§ **Exercise directions**:
From the records below, please return each line that holds the word "agent".

§ **Source material**:
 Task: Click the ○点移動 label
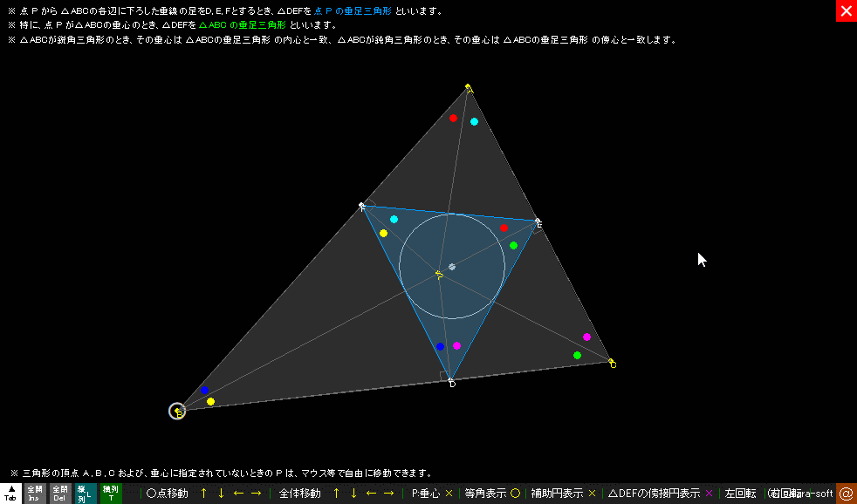point(167,494)
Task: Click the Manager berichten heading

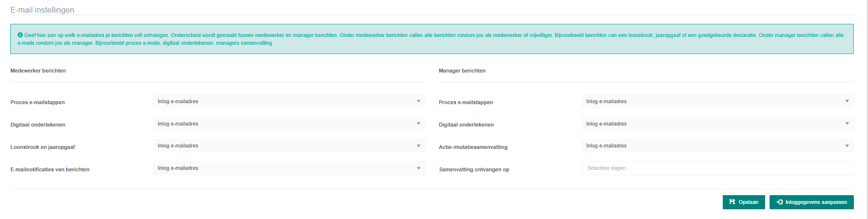Action: [462, 71]
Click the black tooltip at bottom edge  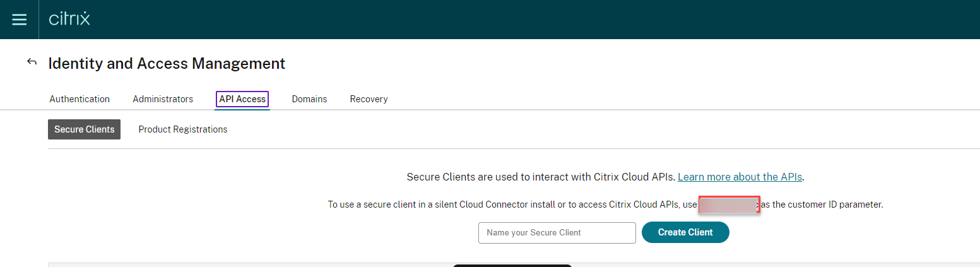[x=512, y=265]
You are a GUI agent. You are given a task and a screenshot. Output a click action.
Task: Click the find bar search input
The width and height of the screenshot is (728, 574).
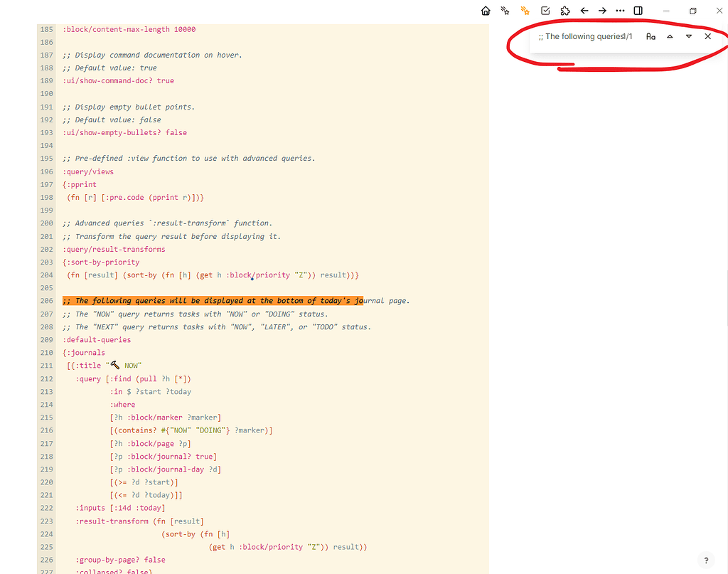583,36
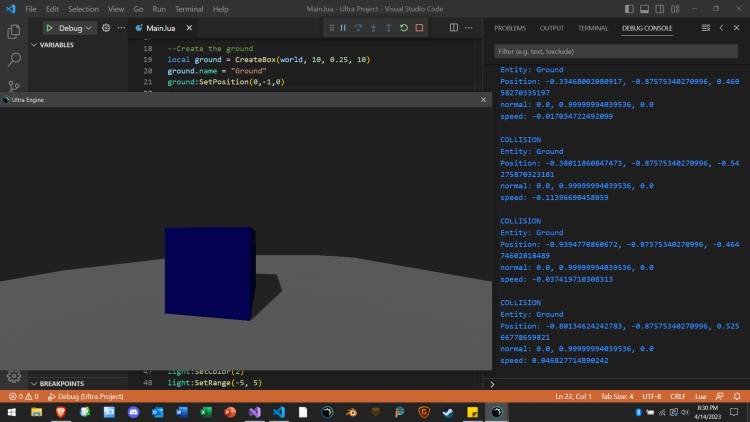Image resolution: width=750 pixels, height=422 pixels.
Task: Open the Terminal menu
Action: pyautogui.click(x=189, y=9)
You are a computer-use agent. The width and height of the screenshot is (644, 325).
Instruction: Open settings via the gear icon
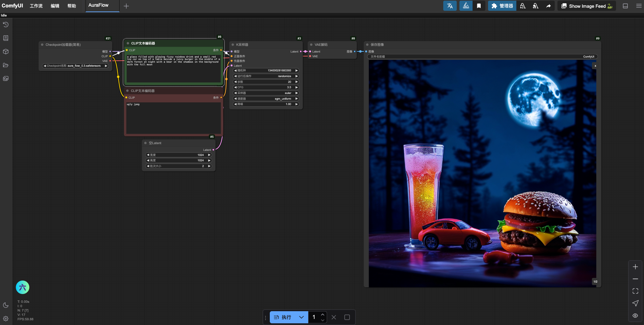(x=6, y=319)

§ **Finished exercise**:
You are a GUI agent. You are given a task and a screenshot. Output a click action.
You are a computer-use agent. The width and height of the screenshot is (644, 325).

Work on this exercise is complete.